● **WORK TO BE COMPLETED**
Search the records below for "screenshot"; copy each line that has it.

● **TASK INPUTS**
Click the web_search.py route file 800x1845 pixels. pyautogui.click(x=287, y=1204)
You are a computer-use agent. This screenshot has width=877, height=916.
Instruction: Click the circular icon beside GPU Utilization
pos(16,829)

==

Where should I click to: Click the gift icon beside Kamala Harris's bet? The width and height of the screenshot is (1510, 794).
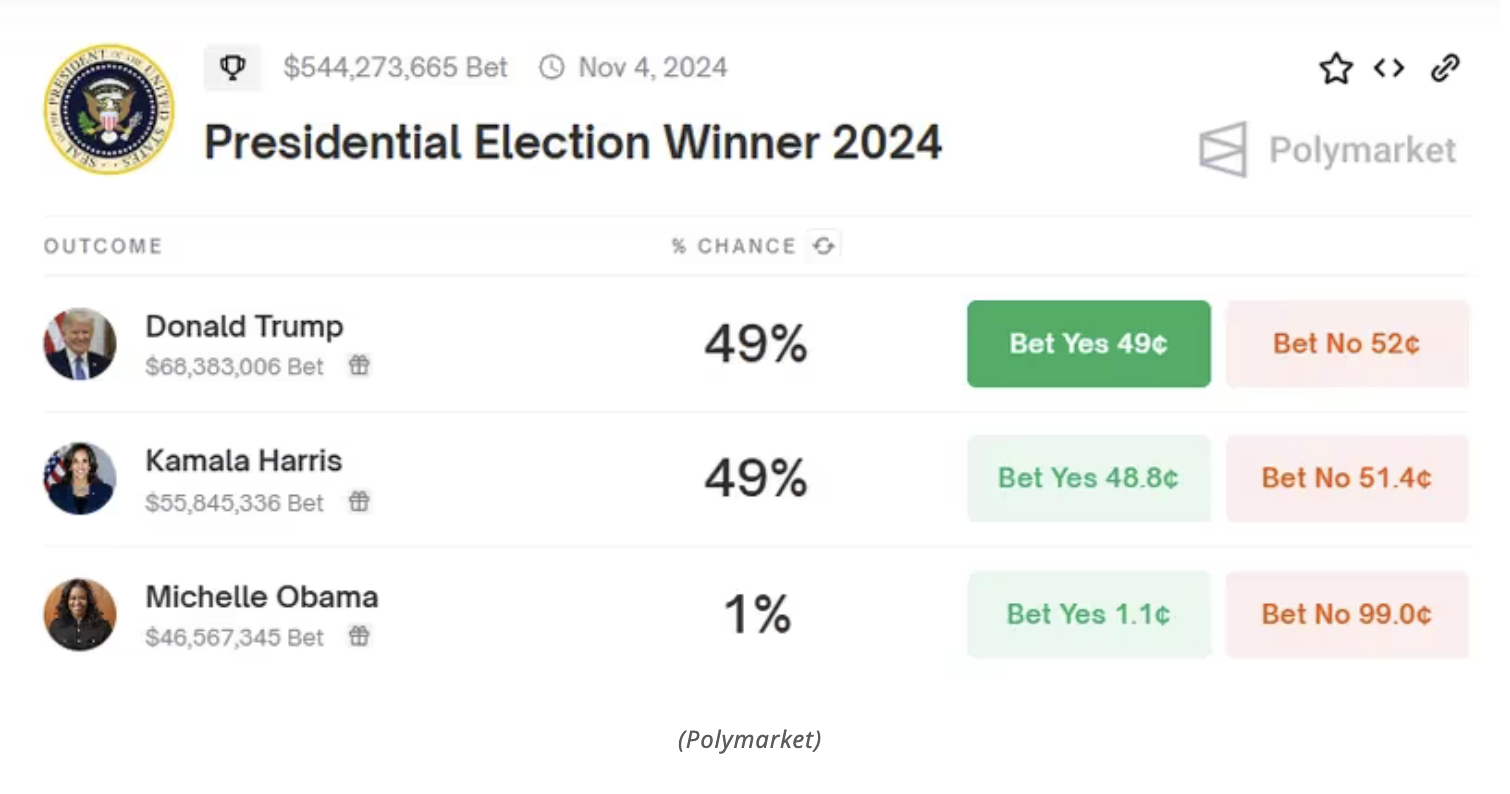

● **WRITTEN RESPONSE**
You are a computer-use agent. This screenshot has width=877, height=916.
Where should I click to: Click the gift icon beside Kamala Harris's bet? The width and height of the screenshot is (1510, 794).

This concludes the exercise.